Ursula van der Leyen s’inquiète de l’avant- projet finlandais de budget pluriannuel de l’UE. On verdira un peu quelques programmes existants, mais rien qui amorce une transition écologique.

* 4 décembre Agir et laisser causer! D Trump trouve que Macron est « méchant ». S’interroger sur l’objet de l’OTAN serait une grave marque « d’irrespect ». De plus, mal gérée comme elle l’est – du fait du désordre des gilets jaunes – l’économie française  e arriverait à piller fiscalement les autres pays (c’est la taxation des GAFAM) et devrait donc être sanctionnée. Sa pensée pâteuse ouvre à la France une voie pour mettre au débat les finalités de l’OTAN, traditionnellement limitées au seul leadership américain. Nos autres alliés ont été tout aussi contrariés par les propos trop cassants du Président sur la « mort cérébrale de l’OTAN ». Mais D. Trump est manifestement incapable, soit de satisfaire, soit d’étouffer la demande de clarté, qui est réelle. E. Macron gagnerait à moins claironner tout en poursuivant son approche dynamique de façon plus discrète : acquérir une main européenne renforcée sur les moyens de l’OTAN comme sur sa stratégie, mais surtout pas, surtout pas le dire !

* 3 décembreLes Etats-Unis commettent une bourde en menaçant le statut économique privilégié de Hongkong, comme si l’exécutif local était seul et totalement responsable de la révolte dans la population de l’ancienne colonie britannique. Assez naïvement, le Congrès soutient les étudiants, non pas dans leur cause face à l’emprise de Pékin, mais dans leurs actions débridées. Celles-ci, en réponse à une répression sans âme ni sens politique, ont dérapé dans la violence. Ce n’est pas ce qu’il faudrait retenir du mouvement démocratique. Punir Hongkong en ménageant Pékin (Trump marque un respect suspect à l’égard de Xi Jinping), ce serait participer à un transfert de sa substance économique et financière vers Shanghai, Shenzhen (les métropoles « soumises ») et Singapour, la « complaisante ». Pratiquement ce serait faire le jeu stratégique du pouvoir pékinois en neutralisant Hongkong et donc ouvrir la voie à la « reconquête » militaire de Taïwan. Alors que s’ouvre un sommet de l’OTAN, sur fond de « sanctions économiques pour tous », l’Amérique se montre aussi obtuse envers la démocratie en Europe qu’en Asie.
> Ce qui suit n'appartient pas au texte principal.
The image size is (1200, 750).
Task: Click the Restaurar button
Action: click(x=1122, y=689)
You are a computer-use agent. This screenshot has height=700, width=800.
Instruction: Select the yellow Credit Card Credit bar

* 2 décembre – Chat échaudé. Le ministère français de la défense renonce à livrer à la Libye les six  vedettes rapides de 12 mètres promises : ne pas rééditer le scandale des armes lourdes françaises utilisées au Yémen contre les populations civiles . En Libye, on trouve des militaires et des équipements français (dont des missiles américains exclusivement réservés aux armées françaises), dans les deux camps de la guerre civile. Nos ingénieurs de l’armement ont bien du admettre qu’aux mains de milices trafiquantes, racistes et esclavagistes, ces navires n’allaient pas servir des buts acceptables. En 2011, la France de N. Sarkozy avait joué un rôle trouble dans le chaos libyen puis sahélien, favorisant la diffusion des armes et de la violence. L’externalisation hors d’Europe du (mauvais) « traitement » des exilés subsahariens atteint une limite.

* 1er décembre –  De profundis. Pour le dictateur Erdogan, c’est E. Macron qui serait « en état de mort cérébrale ». On connaissait des cas de « mort grave » mais celui-là tient bien la forme. De telles outrances sont dangereuses : elles empoisonnent les relations et n’aideront pas l’Alliance atlantique à « ressusciter », éventuellement en laissant la Turquie sur la marge. La Turquie, autant que Trump et Poutine, est d’ailleurs à la source du débat sur la défense européenne. Elles peuvent noircir l’image de la Turquie, en laissant dans l’ombre les millions d’honnêtes citoyens turcs, pacifiques et amicaux, et la compassion due aux  nombreuses victimes d’Erdogan.